School Board to Appeals Court: Slow Down Gavin Grimm Case
If the federal appeals court schedules arguments in the Gavin Grimm case for its next session, he may have an order from the court in time for his high school graduation.
A federal appeals court is considering how quickly to move along the case of Gavin Grimm after the U.S. Supreme Court sent the case back down to reconsider the scope of transgender rights in federally-funded schools.
Grimm is the transgender student who sued the Gloucester County, Virginia, school board for discrimination after it instituted a policy stating students must use bathrooms corresponding with their biological sex rather than their gender identity. A district court judge initially dismissed Grimm’s case. The Fourth Circuit Court of Appeals reversed that decision and ruled Grimm should be allowed to proceed on his claim that the school board’s policy violates Title IX of the Education Amendment of 1972, the federal law that prohibits sex discrimination in education.
Attorneys representing Grimm have asked the Fourth Circuit to put the case on an expedited schedule and hear arguments on whether Title IX protects students like Grimm from discrimination on the basis of their status as transgender. They request the appeals court hear the case in its May sitting, which would be sometime between May 9 and May 11.

◆ ◆ ◆ ◆ ◆ ◆ ◆

Reproduce verbatim the passage of the Gavin Grimm article that opens with the words "School Board to" and closes with the words "high school graduation.".

#### DATA EXTRACT
◆ ◆ ◆ ◆ ◆ ◆ ◆

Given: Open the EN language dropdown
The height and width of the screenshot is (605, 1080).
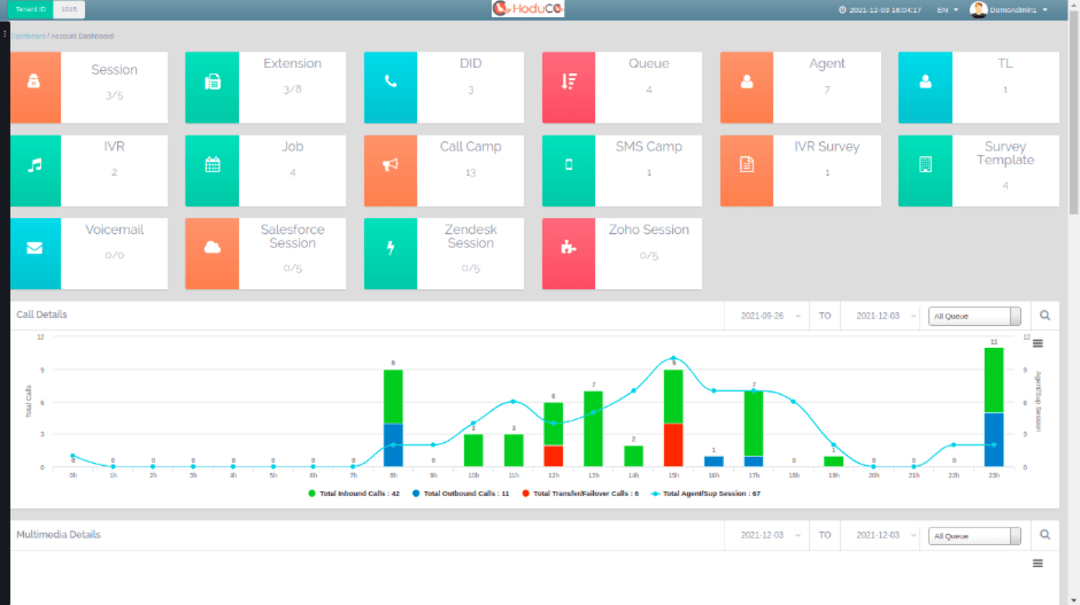Looking at the screenshot, I should [x=947, y=10].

◆ ◆ ◆ ◆ ◆ ◆ ◆

#### EXERCISE ANSWER
School Board to Appeals Court: Slow Down Gavin Grimm Case
If the federal appeals court schedules arguments in the Gavin Grimm case for its next session, he may have an order from the court in time for his high school graduation.